My hotel room was very nice, it was at the hotel where they give you cookies and also it was a Pokestop.  Can’t go wrong with that.  The bed, though, was four feet off the ground. No exaggeration.  It was the tallest bed I have ever seen.  I could not get on this bed without significant maneuvering.  I tried jumping, lifting my leg up and hurling it onto the mattress – and then I thought, this needs to be shared with the world, how could I keep this to myself?  So here you go:

Now the important part.  The concert.  Even though it was called A Night With Joshua Bell, the first half did not have Joshua Bell in it.  I preferred the second half, which Joshua Bell was in.

During intermission, the guy behind me started talking to me.  He looked like Gomez Addams. JUST LIKE HIM.  I do not like being talked to by people, but he was trying to be nice, so I smiled and nodded.

The concert was beyond words.  He played a violin concerto by Bruch, and then Ladies in Lavender.  I still get a little excited when he says he is going to play something from a movie, hoping it will be 503 from Angels and Demons.  I will not stop hoping.

Before going into the concert I asked a girl who was promoting the Buffalo Orchestra if JB would be signing autographs afterwards.  She said no, there is an opening night gala.  I did not know what to say, so I shoved my wrist at her.  The wrist with his signature tattooed on it.  The SECOND I did this, I wanted to say, on her behalf, “Dumbass, he still isn’t coming out” because I immediately realized what an ass move that was.

I was not deterred, I just figured I would “blend” afterwards and either walk into the gala and see what happens, or hang out in the lobby – I mean, he has to come out at some point, right?  I did not have the foresight to think, what exactly do I think I am going to do when he DOES come out and there I am, standing there.  I started to think I might have crossed the creepy line just by thinking this.

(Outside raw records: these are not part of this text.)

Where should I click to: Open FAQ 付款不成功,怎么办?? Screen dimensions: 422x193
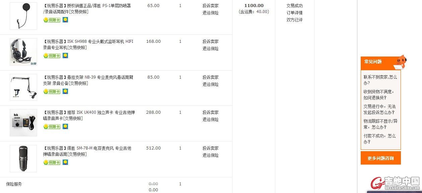click(x=379, y=139)
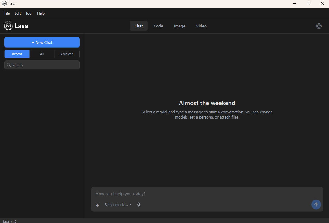This screenshot has height=223, width=329.
Task: Click the Lasa icon in the title bar
Action: (4, 3)
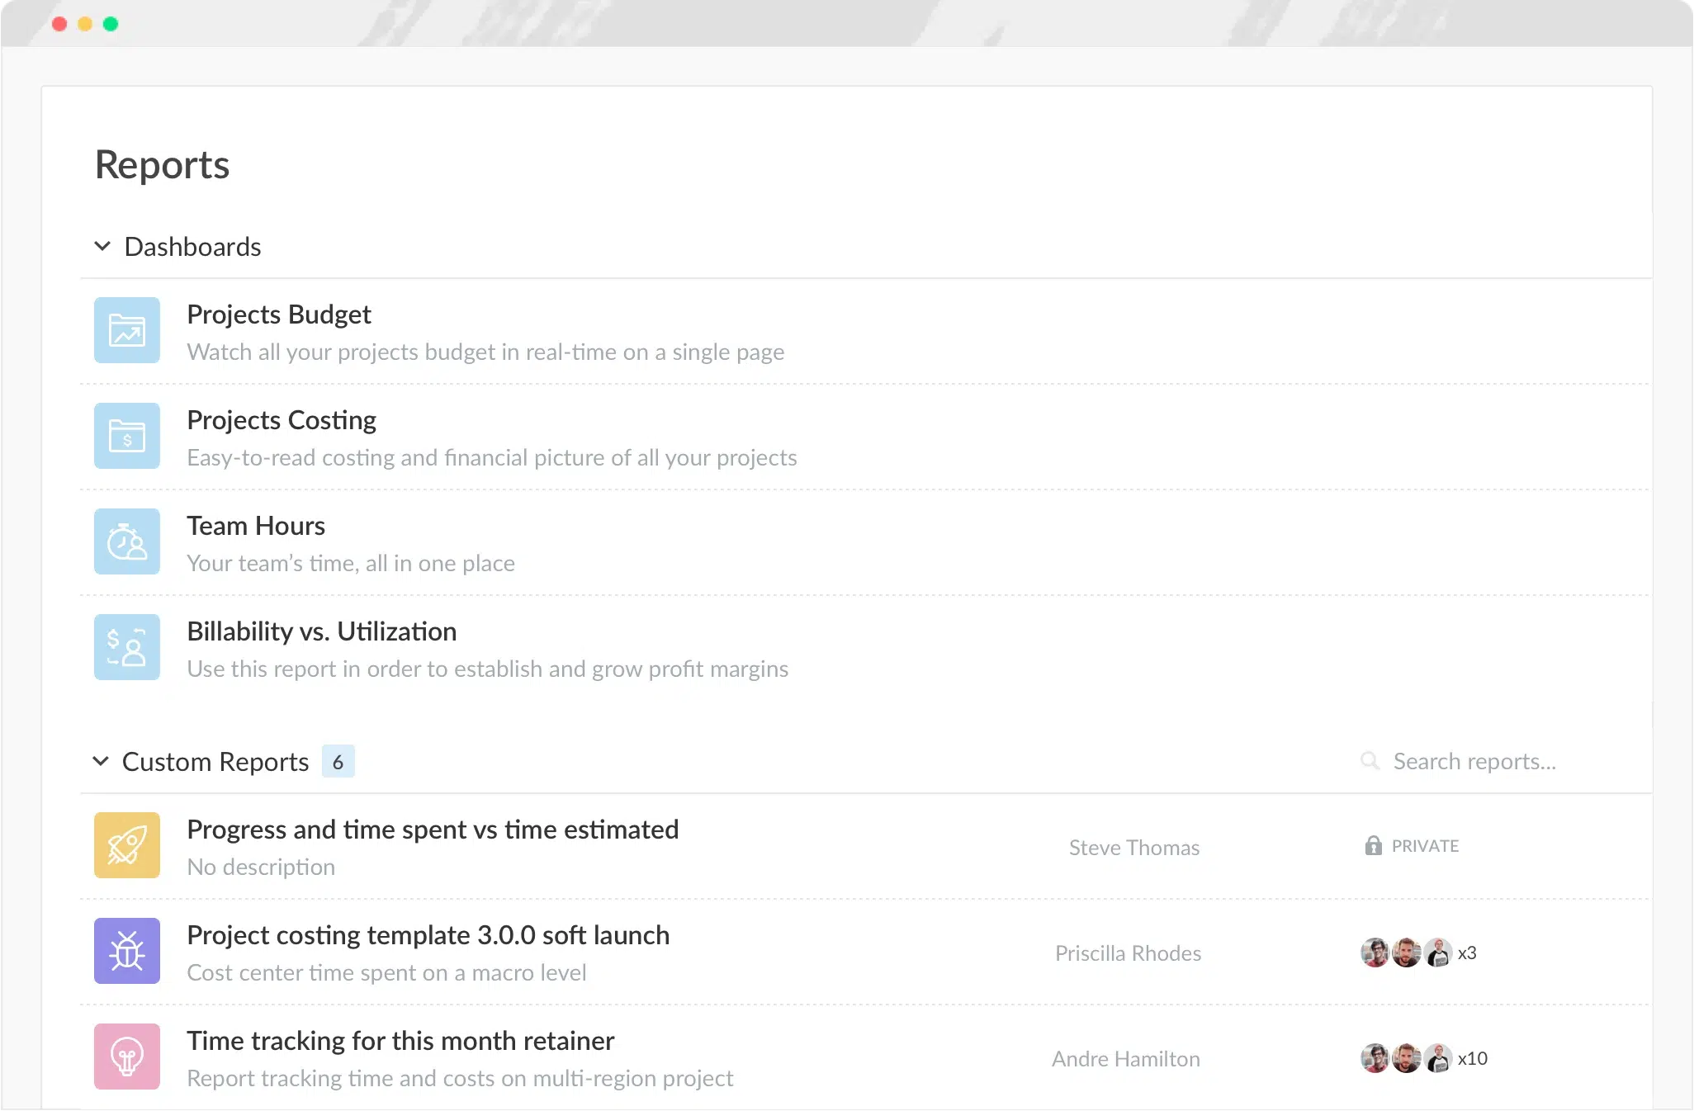The height and width of the screenshot is (1111, 1694).
Task: Click the lightbulb icon for Time tracking retainer
Action: point(127,1057)
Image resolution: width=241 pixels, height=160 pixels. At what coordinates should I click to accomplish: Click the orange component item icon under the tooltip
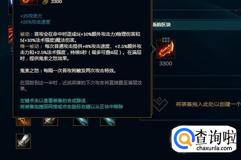coord(23,122)
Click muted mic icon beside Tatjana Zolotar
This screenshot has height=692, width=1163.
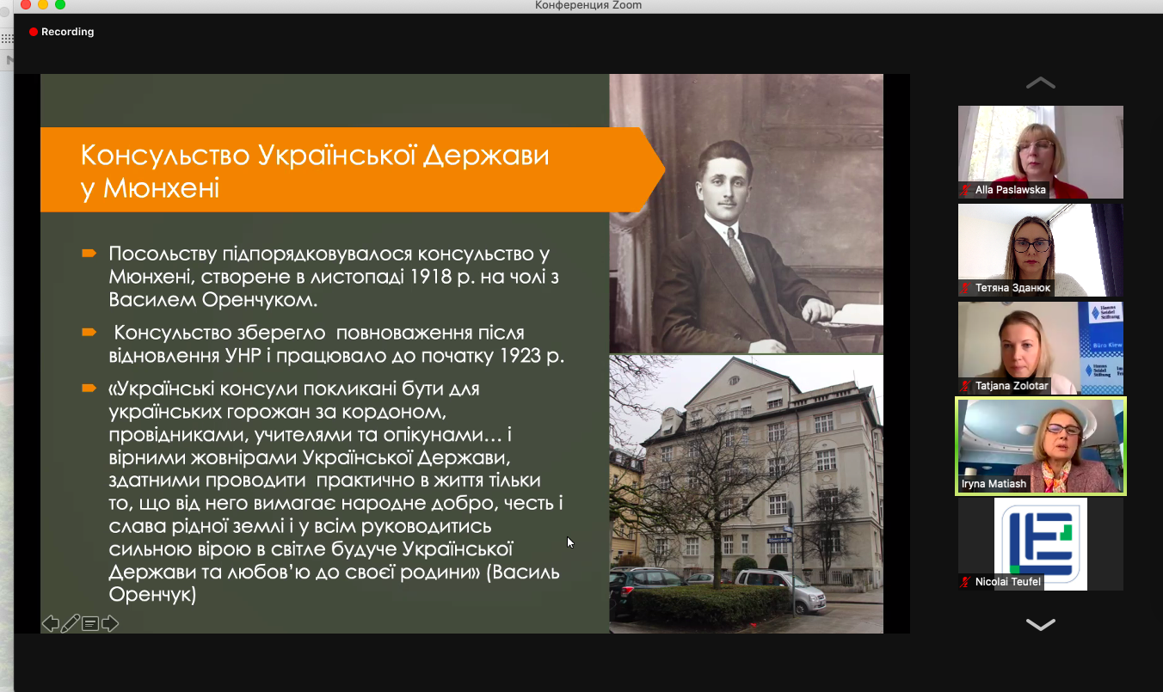966,386
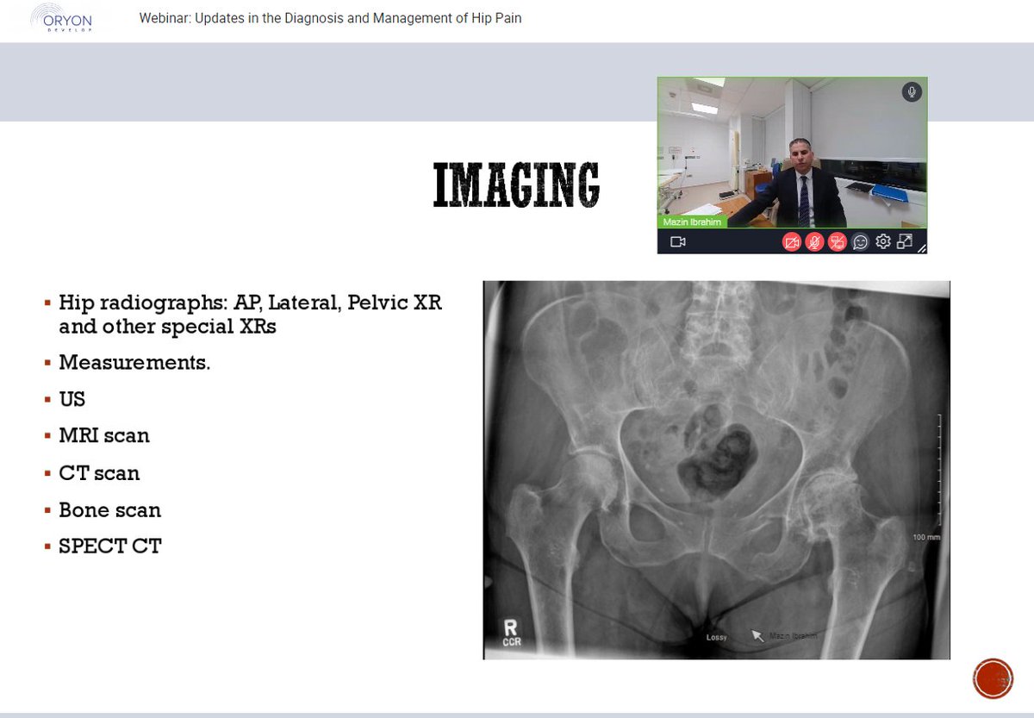Click the Mazin Ibrahim video tile
The width and height of the screenshot is (1034, 718).
[793, 155]
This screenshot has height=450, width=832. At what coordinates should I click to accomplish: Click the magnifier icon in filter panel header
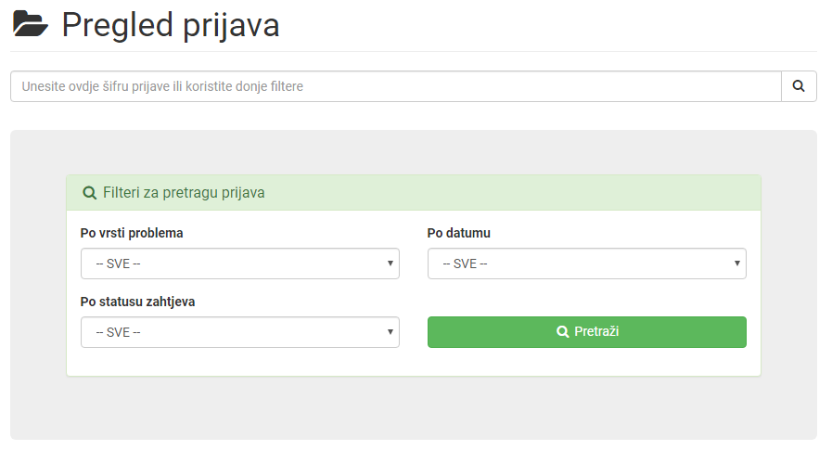[90, 193]
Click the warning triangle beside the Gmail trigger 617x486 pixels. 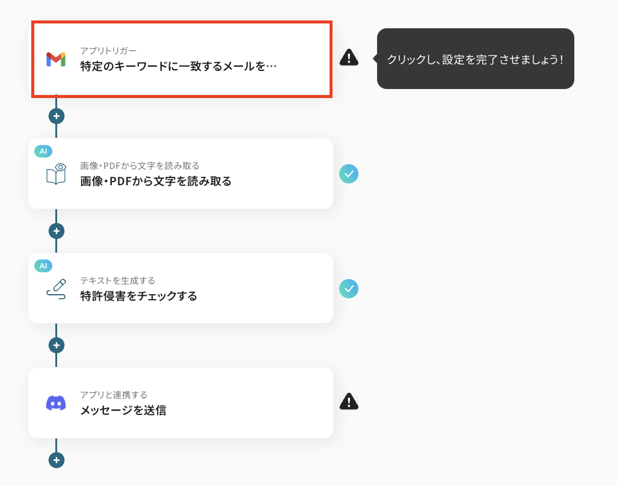click(349, 58)
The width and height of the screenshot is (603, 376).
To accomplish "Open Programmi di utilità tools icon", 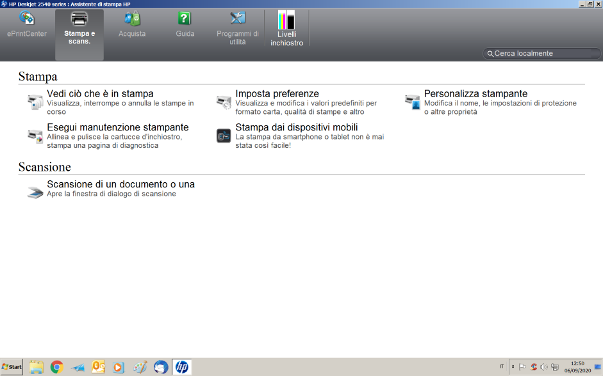I will [x=238, y=19].
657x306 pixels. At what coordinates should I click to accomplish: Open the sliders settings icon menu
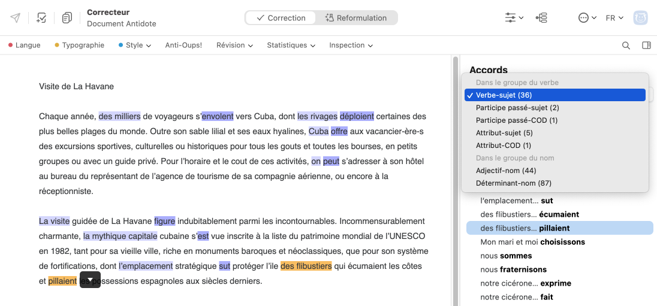coord(514,18)
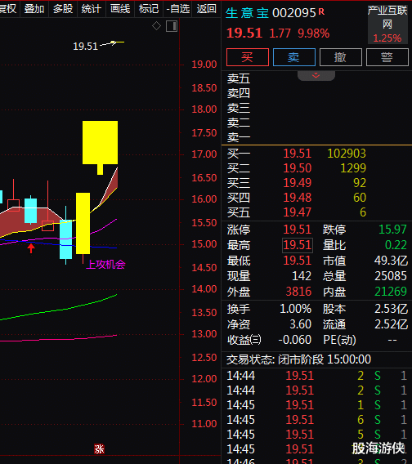Select the 画线 draw line tool
Viewport: 412px width, 464px height.
[x=120, y=9]
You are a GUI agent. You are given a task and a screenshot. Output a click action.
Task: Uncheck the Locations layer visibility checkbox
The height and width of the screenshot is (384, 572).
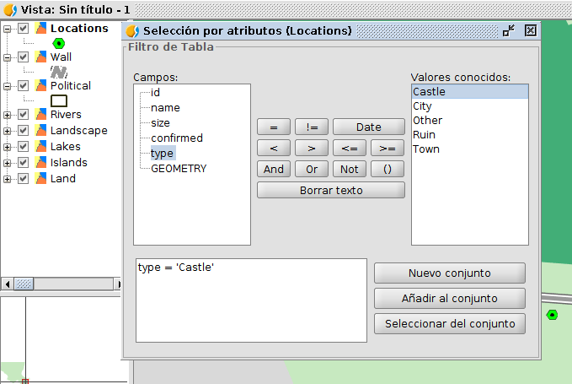pos(24,29)
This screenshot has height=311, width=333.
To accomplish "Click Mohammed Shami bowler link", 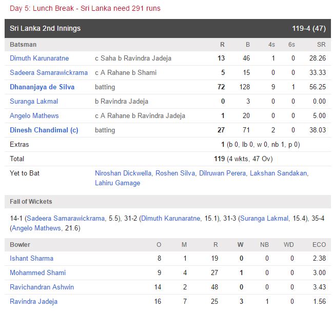I will 38,273.
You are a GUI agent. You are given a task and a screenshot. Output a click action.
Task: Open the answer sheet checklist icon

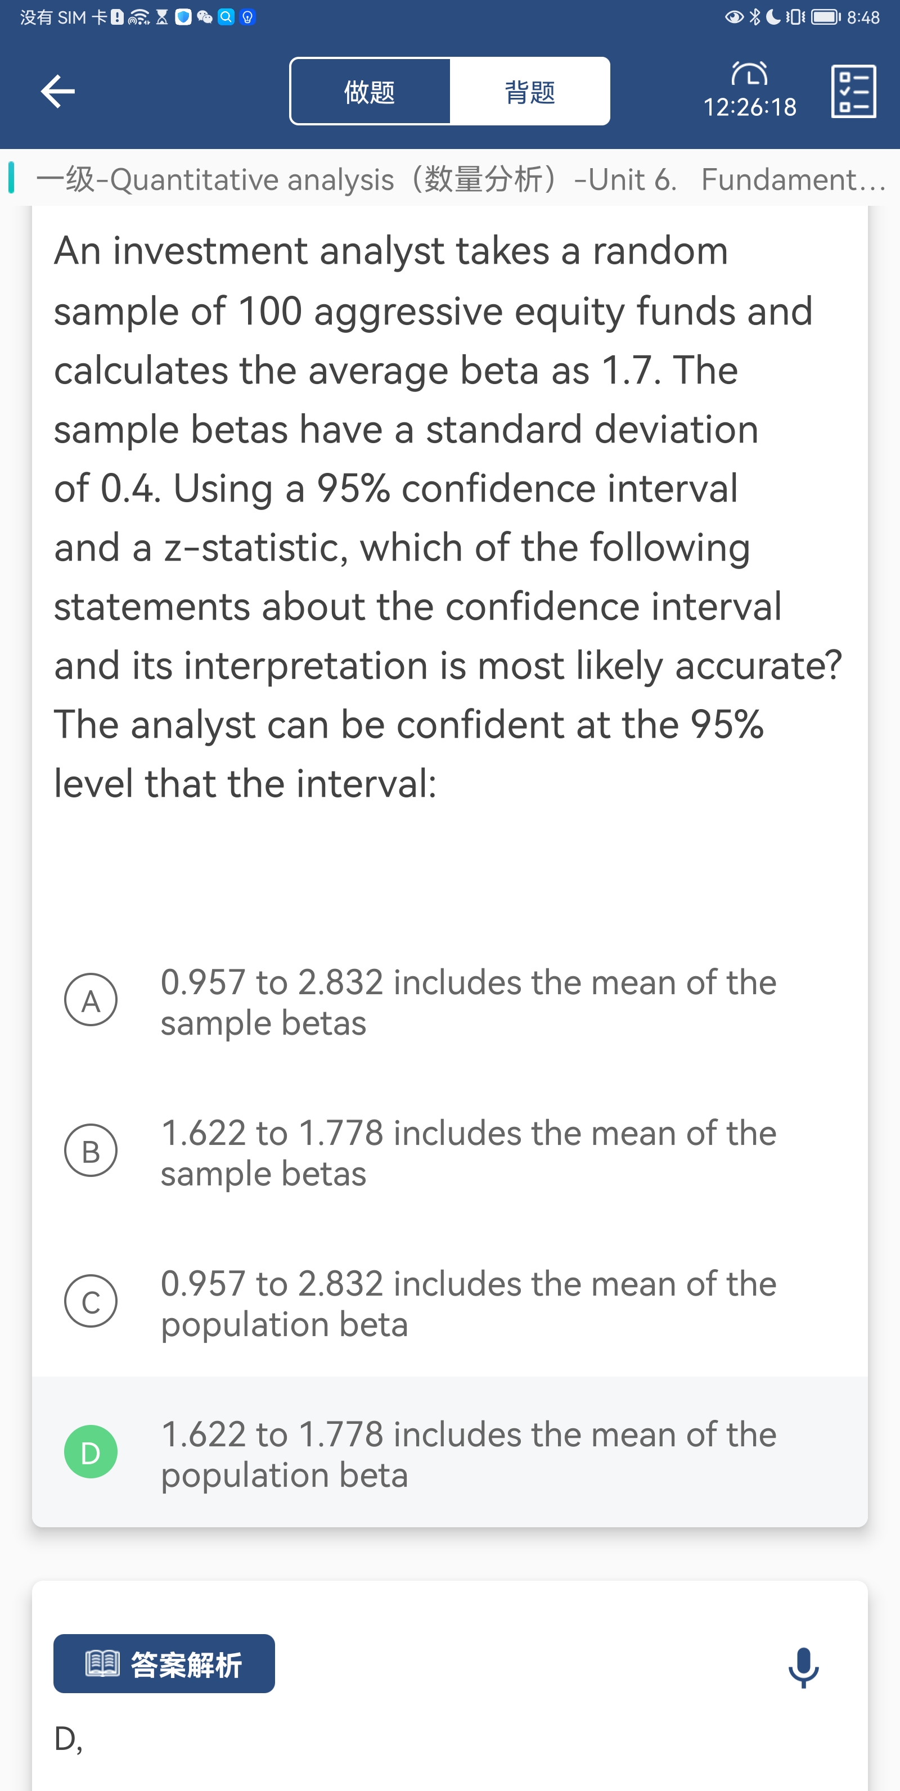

So concert is over, and I linger in the lobby.  Everyone goes over to the gala and I realize the flaw in my plan – I am wearing the usual, jeans and a tee shirt, and everyone else is wearing ball gowns.  Sneaking in and blending was not an option. Also, blue hair.  I hung out in the lobby until there was no one left in the lobby except for a few ushers cleaning up and a security guy.  A lady said to me “Are you waiting for a ride?”  and in that split second, I planned to lie. But I am physically incapable of lying so instead I said “Actually, I was hoping to stand here and not have anyone notice me and maybe I could see Joshua Bell when he leaves.”  She said “He’s not going to come out these doors.” I said “Oh”, but I didn’t move.

Several uncomfortable minutes later, Larisa Martinez came out of the gala room.  I waved, and she came over.  Here is my thing – I felt horrible when I met her in Chautauqua, in some weird feminist way that I cannot exactly describe.  I was so entranced with JB, I felt like I treated her like “the girlfriend” and not her own person.  Then when I found out that her own person was someone whose singing I really enjoyed, I felt even worse.  In light of that, and to kind of redeem myself and say “I swear I don’t ignore women and assume the man is the successful one”, I sent her a message on Facebook, apologizing if I came across like a jerk.  I didn’t expect her to respond, and she didn’t.  But in Buffalo, she came right over and said “I got your Facebook message, don’t worry, you weren’t rude at all!” and I basically then gushed “THANK YOU SO MUCH BECAUSE I FELT SO BAD AND YOU ARE A PERSON TOO”.  We chatted for a minute, and then she went to wherever she was going.  A minute later she walked by me again and said “It was good seeing you, have a good night!” and I thought a lot of thoughts.  I thought, well, I think that was my queue to leave, I’m starting to look creepy.  Then I thought, if SHE came out that door, maybe HE would come out that door.  But panic won, and I started to leave.  Luckily I get easily confused by locked doors, and kept trying to leave out of a door that was locked.  I heard “Hey wait!” and I turned around and died.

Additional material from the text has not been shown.